Overview

After implementing the operator on the kernel and tiling on the host, complete operator kernel launch using AscendCL runtime APIs. In this simple and direct method that enables quick verification of operator functions, tiling development is not restricted by the CANN framework.

The following figure shows the development process of a kernel launch operator.

  1. Set up the environment.

    For details about how to install the CANN software, see Environment Setup.

  2. Implement operators.

    For details about the operator implementation on the kernel and tiling implementation on the host, see Operator Implementation.

  3. Call operators.
    Develop the kernel launch project, compile the CMake configuration file, organize related code files based on the following kernel launch project (an example), and complete project build and running.
    |-- cmake                                                 // CMake build file
    |-- CMakeLists.txt                                        // CMake build configuration file
    |-- my_add.cpp                                            // Operator implementation on the kernel
    |-- main.cpp                                              // Kernel launch project

Kernel launch can be performed on the CPU or NPU.

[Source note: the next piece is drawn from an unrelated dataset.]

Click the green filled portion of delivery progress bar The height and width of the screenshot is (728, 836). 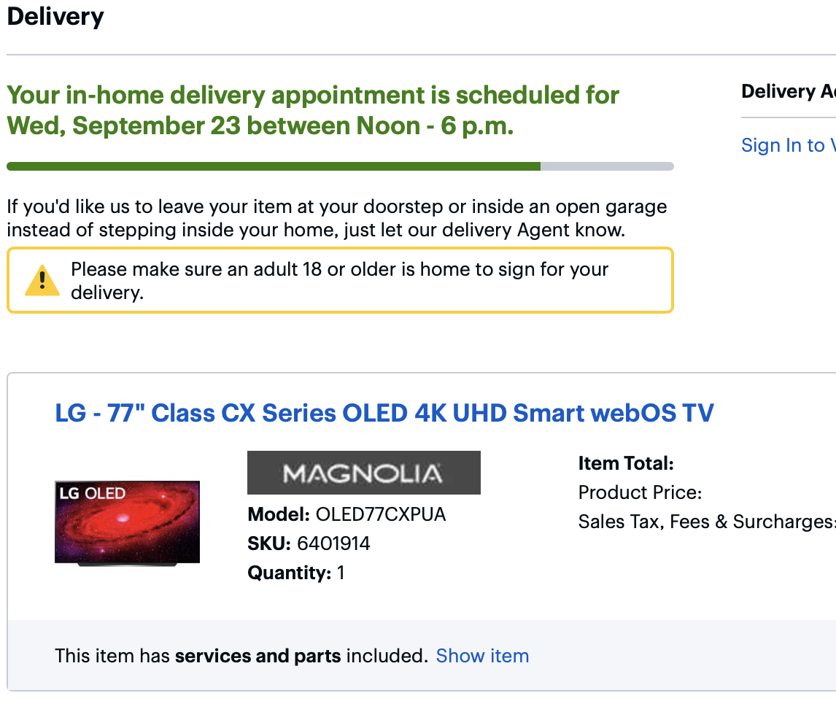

  • CPU: Kernel launch is implemented by the ICPU_RUN_KF CPU debugging macro and other APIs provided by the CPU debugging library.
  • NPU: Kernel launch is implemented by the kernel launch API or the kernel launch symbol <<<>>> and the runtime API provided by AscendCL.

The following figure shows the principle of kernel launch on the CPU and NPU.

Figure 1 Kernel launch on the CPU and NPU

You can perform basic runtime verifications following the process described in Kernel Launch. APIs used in the process are as follows.

Operator programs compiled based on the NPU operator calling API can be compiled and run by the BiSheng Compiler to verify the running of operators on the NPU. Operator programs compiled based on the CPU operator calling API (ICPU_RUN_KF CPU) can be compiled and run by the standard GCC compiler to verify the running of operators on the CPU.

The running program on the CPU is debugged step by step by using the GDB tool, in order to accurately verify whether the program execution process meets the expectation. For details about CPU debugging, see Debugging on the CPU.

Kernel Launch Method

In the current version, obtaining user workspace is not supported.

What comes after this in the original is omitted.